Educare alla complessità

Ogni tentativo serio di riformare il nostro sistema scolastico dovrebbe essere orientato da una qualche idea di sviluppo del paese sul lungo periodo. Per esempio, dalla consapevolezza dei provvedimenti necessari per uscire dalla crisi economica, prima che questa si trasformi in depressione. Otto Scharmer, sul suo blog, propone un’analisi molto interessante delle problematiche strutturali che affliggono il sistema capitalistico. Questioni non nuove, che secondo il professore del MIT di Boston si ripropongono ad ogni (ulteriore?) peggioramento della situazione e che potrebbero essere riassunte attraverso le seguenti categorie: cibo, combustibili, finanza, e Fukushima. Vediamo nel dettaglio i temi dell’articolo:

  1. Efficienza: l’eccesso di efficienza impedisce una visione di insieme che tenga conto delle conseguenze negative sull’ambiente e sui soggetti terzi (esternalità)
  2. Esternalità: certe tecnologie per la produzione energetica, come per esempio il nucleare, sono convenienti solamente se i profitti vengono privatizzati e le esternalità socializzate. Così vale per l’industria del cibo e per la finanza, e per le conseguenze ad esse legate: inquinamento, malattie, distruzione delle culture locali, forte impatto sull’economia reale.
  3. Interessi di alcuni gruppi di pressione: le lobby giocano un ruolo da protagonista nelle scelte politiche. Si tratta di un patto scellerato che subordina lo stato alle decisioni della finanza e dell’industria energetica.
  4. Le persone marginalizzate pagano di più: in tutte le crisi, economiche e finanziarie, gli ultimi sono quelli che subiscono il contraccolpo maggiore. Perdono il lavoro, i servizi sociali essenziali per sopravvivere, gli insegnanti per i loro figli.
  5. Ritardo delle retroazioni sistemiche: tutte le decisioni vengono prese secondo modelli che non considerano la complessità del reale e l’apporto dell’ambiente nel definire le strategie più efficaci.
  6. Il flusso di denaro va nella direzione sbagliata: ovvero i profitti finiscono sempre nelle solite tasche, depauperando territori e popolazioni che già devono subire le esternalità negative del sistema capitalistico.
  7. Consapevolezza dei consumatori: più i consumatori saranno consapevoli dell’impatto ambientale – sociale dei prodotti (alimentari, industriali, energetici, e finanziari) e maggiore potere avranno nei confronti della struttura produttivo – finanziaria.
  8. Arene per il Risveglio: mancano spazi di discussione che producano consapevolezza rispetto al funzionamento del sistema stesso.

La cura proposta da Scharmer comporta lo sviluppo di una sensibilità di tipo sistemico, che coinvolga tutti i soggetti in un qualche modo interessati ai processi decisionali. Dalla politica, alle cosiddette parti sociali, sino ad arrivare alle popolazioni locali. Si tratta di un management olistico, capace di stare in ascolto e in relazione con il contesto e insolitamente poco preoccupato dalla pianificazione sequenziale e millimetrica delle attività.

> **Dati raccolti**:
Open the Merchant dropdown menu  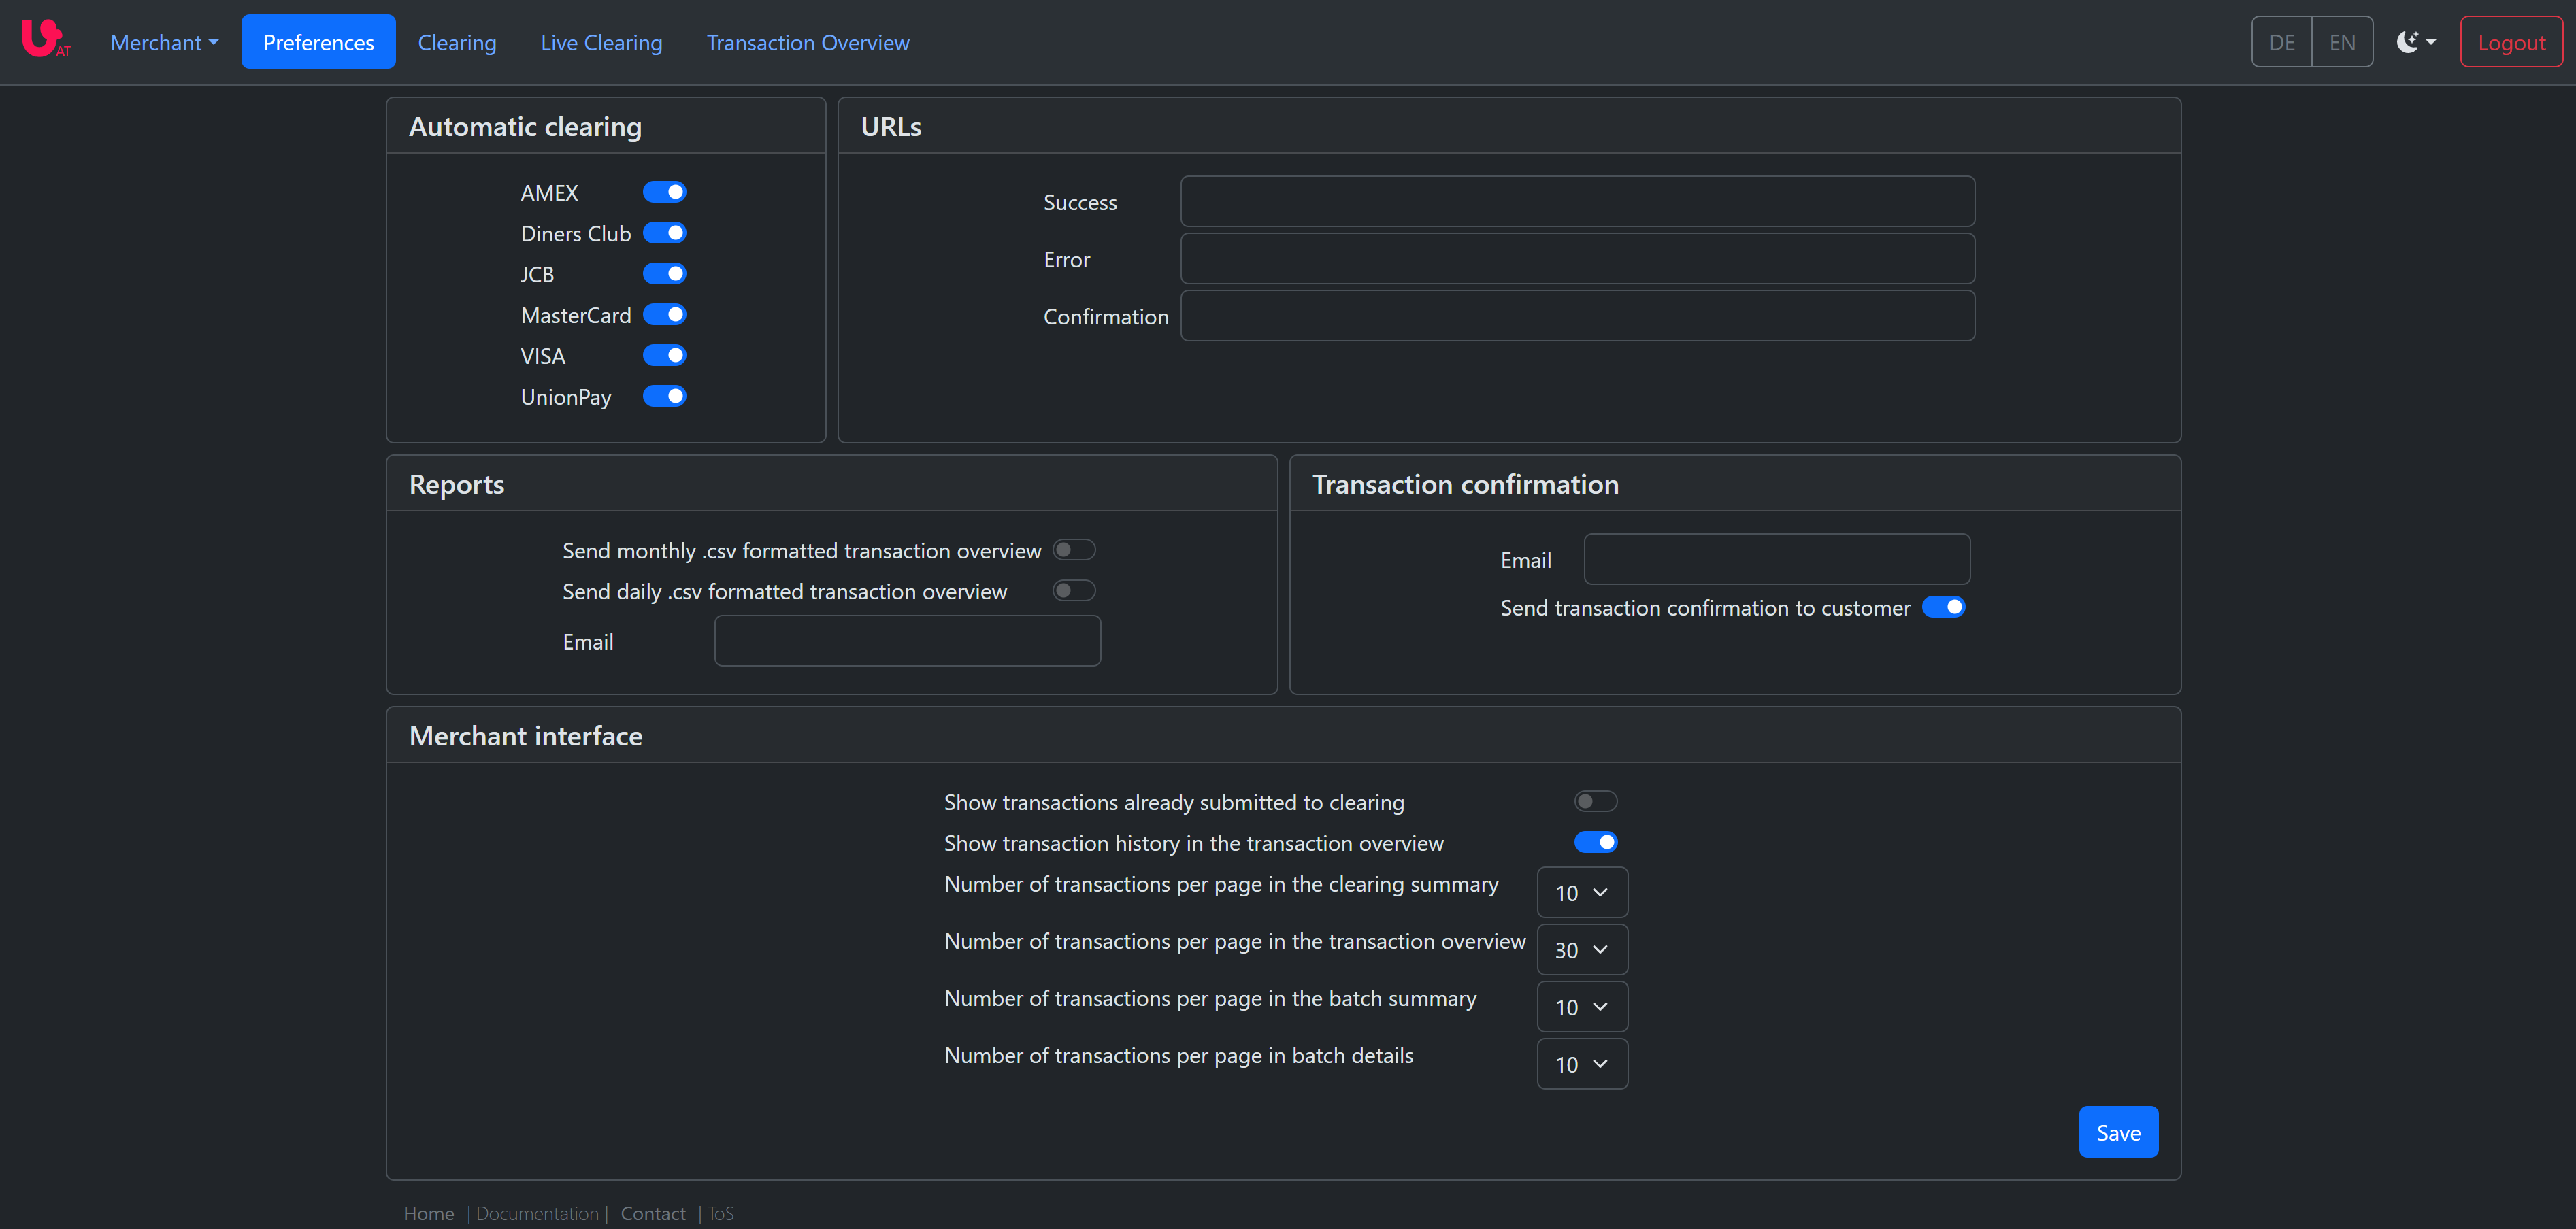(164, 42)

> **Istruzioni e requisiti**:
Riprendi il testo sull'educazione alla complessità e proseguilo a partire dalla sua ultima frase.

> **Risposta all'esercizio**:
È interessante ricordare, che questi temi hanno una fortissima valenza educativa, soprattutto se pensiamo che l’insegnamento può (e deve) contemplare la soluzione di problemi complessi. Scrive Enzo Zecchi, direttore scientifico di Lepida Scuola:

Nell’ambito delle professioni al giovane sarà chiesto in futuro di fare valutazioni corrette. Mentre nei compiti semplici, quasi primordiali, le regole fornite da altri sono sufficienti e costituiscono una buona guida per indirizzare la prestazione, nel caso delle situazioni complesse (che riguardano la vita in generale e quella professionale in particolare) è molto importante essere educati a compiere valutazioni coerenti con gli obiettivi da raggiungere e che tengano conto di tutte le risorse necessarie. Inoltre, a ciò andrebbe associata la percezione di altri parametri quali il coraggio e le basi etiche, sempre più decisivi per determinare scelte veramente efficaci.

Per Zecchi, è auspicabile introdurre in classe momenti costruttivisti che integrino le nuove tecnologie nella promozione di una didattica orientata al progetto (Problem and Project Based Learning). Solo questo rinnovato ambiente di apprendimento, infatti, favorisce l’emersione di alcune formae mentis decisive per rispondere alle sfide dei problemi reali. Ed è solo attraverso il monitoraggio delle azioni necessarie per eseguire un compito che è possibile certificare i più alti livelli di competenza; come per esempio la valutazione, che già Bloom nel 1956 collocava ai gradini più alti della sua tassonomia, seconda solamente al pensiero divergente.

Purtroppo, la scuola italiana si impegna in tutt’altra direzione. Essa seleziona la classe dirigente implementando competenze accademiche (comprensione del testo, logica…) che da sole non favoriscono il successo lavorativo. Si cura raramente del coraggio e dell’etica, e solo attraverso inutili esortazioni ex cathedra; sempre autoritarie e sottilmente violente nella forma, nonostante la buona fede degli insegnanti.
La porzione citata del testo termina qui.